= Problem requirements =
Everything from the line that contains "Screen dimensions: 1779x805" through the final line of the records below should be quoted exactly, except the pictures.

*** Material for this task Section Begins ***

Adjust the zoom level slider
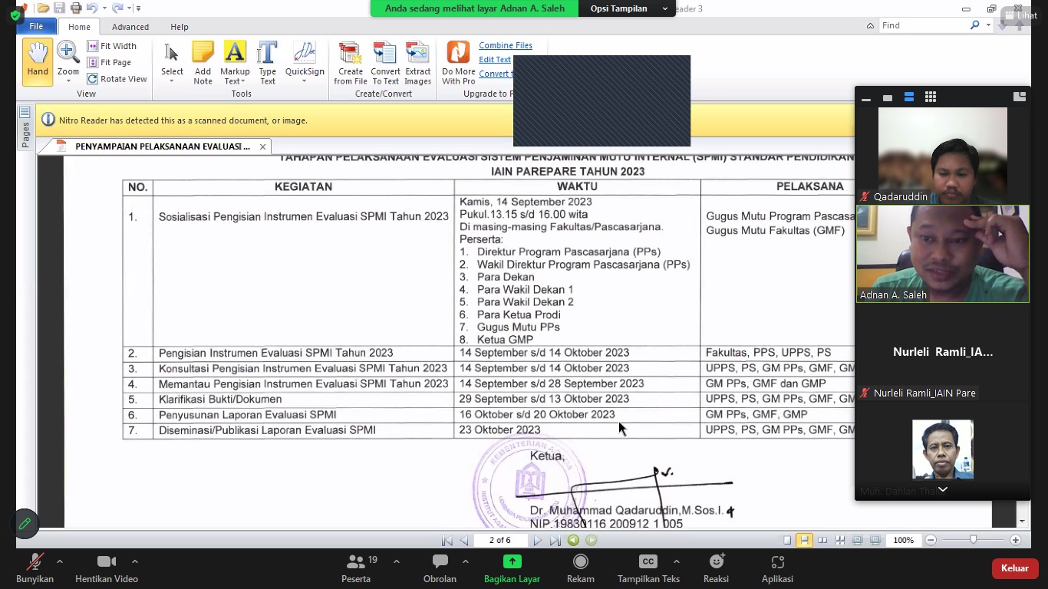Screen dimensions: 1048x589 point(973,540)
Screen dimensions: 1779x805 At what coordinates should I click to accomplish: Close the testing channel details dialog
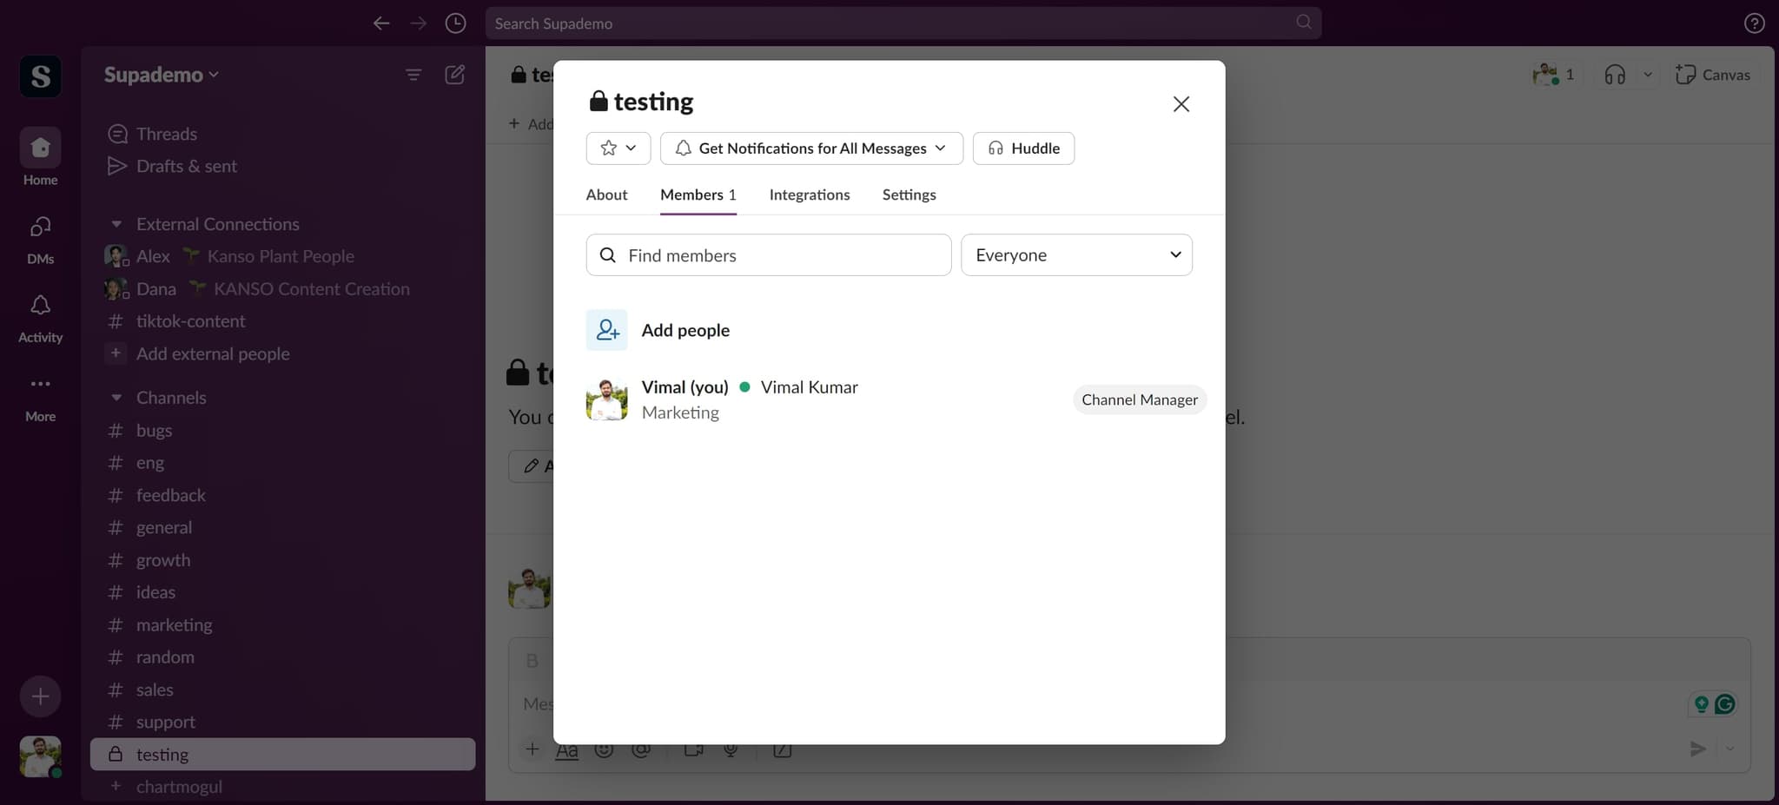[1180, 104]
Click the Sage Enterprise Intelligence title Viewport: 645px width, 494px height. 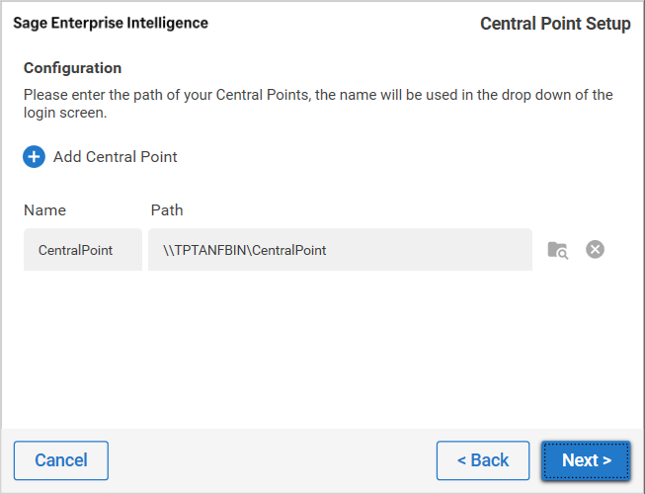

*** Material for this task Section Ends ***

= Worked solution =
Screen dimensions: 1779x805 At what coordinates should I click to accomplish: Close the testing channel details dialog
[1180, 104]
Click the Sage Enterprise Intelligence title Viewport: 645px width, 494px height. 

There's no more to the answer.